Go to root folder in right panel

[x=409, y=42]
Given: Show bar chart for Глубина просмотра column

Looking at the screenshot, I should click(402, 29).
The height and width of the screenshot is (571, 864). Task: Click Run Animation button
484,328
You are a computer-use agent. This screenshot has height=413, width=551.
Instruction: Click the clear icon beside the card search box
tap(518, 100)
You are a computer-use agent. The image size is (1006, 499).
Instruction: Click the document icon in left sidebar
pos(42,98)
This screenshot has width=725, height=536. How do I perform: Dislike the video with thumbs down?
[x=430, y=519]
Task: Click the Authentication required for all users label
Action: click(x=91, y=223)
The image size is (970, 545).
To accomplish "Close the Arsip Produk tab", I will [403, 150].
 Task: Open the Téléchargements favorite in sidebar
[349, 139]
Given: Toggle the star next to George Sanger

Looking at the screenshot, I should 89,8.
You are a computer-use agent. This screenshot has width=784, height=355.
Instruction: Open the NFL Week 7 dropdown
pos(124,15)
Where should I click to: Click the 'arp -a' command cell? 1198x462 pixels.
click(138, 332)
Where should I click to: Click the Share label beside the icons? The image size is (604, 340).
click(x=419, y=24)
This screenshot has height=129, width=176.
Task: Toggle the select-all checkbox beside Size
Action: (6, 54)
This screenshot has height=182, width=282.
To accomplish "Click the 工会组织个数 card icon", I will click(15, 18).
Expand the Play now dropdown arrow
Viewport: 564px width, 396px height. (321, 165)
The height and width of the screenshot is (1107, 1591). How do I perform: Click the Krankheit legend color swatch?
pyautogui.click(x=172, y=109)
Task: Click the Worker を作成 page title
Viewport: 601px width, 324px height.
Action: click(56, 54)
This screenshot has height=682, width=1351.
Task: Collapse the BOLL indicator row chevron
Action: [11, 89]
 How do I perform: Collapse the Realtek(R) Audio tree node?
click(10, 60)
============
Copy out all the items again, substituting "Goal" for "Instruction" at every occurrence and leaving everything else unchanged.

Go to root folder in right panel

[x=409, y=42]
Given: Show bar chart for Глубина просмотра column

Looking at the screenshot, I should click(402, 29).
The height and width of the screenshot is (571, 864). Task: Click Run Animation button
484,328
You are a computer-use agent. This screenshot has height=413, width=551.
Goal: Click the clear icon beside the card search box
tap(518, 100)
You are a computer-use agent. The image size is (1006, 499).
Goal: Click the document icon in left sidebar
pos(42,98)
This screenshot has width=725, height=536. How do I perform: Dislike the video with thumbs down?
[x=430, y=519]
Task: Click the Authentication required for all users label
Action: click(x=91, y=223)
The image size is (970, 545).
To accomplish "Close the Arsip Produk tab", I will [403, 150].
 Task: Open the Téléchargements favorite in sidebar
[349, 139]
Given: Toggle the star next to George Sanger

Looking at the screenshot, I should 89,8.
You are a computer-use agent. This screenshot has width=784, height=355.
Goal: Open the NFL Week 7 dropdown
pos(124,15)
Where should I click to: Click the 'arp -a' command cell? 1198x462 pixels.
click(138, 332)
Where should I click to: Click the Share label beside the icons? The image size is (604, 340).
click(x=419, y=24)
This screenshot has height=129, width=176.
Task: Toggle the select-all checkbox beside Size
Action: (6, 54)
This screenshot has height=182, width=282.
To accomplish "Click the 工会组织个数 card icon", I will click(15, 18).
Expand the Play now dropdown arrow
Viewport: 564px width, 396px height. (321, 165)
The height and width of the screenshot is (1107, 1591). How do I perform: Click the Krankheit legend color swatch?
pyautogui.click(x=172, y=109)
Task: Click the Worker を作成 page title
Viewport: 601px width, 324px height.
Action: click(56, 54)
This screenshot has height=682, width=1351.
Task: Collapse the BOLL indicator row chevron
Action: [11, 89]
 How do I perform: Collapse the Realtek(R) Audio tree node?
click(10, 60)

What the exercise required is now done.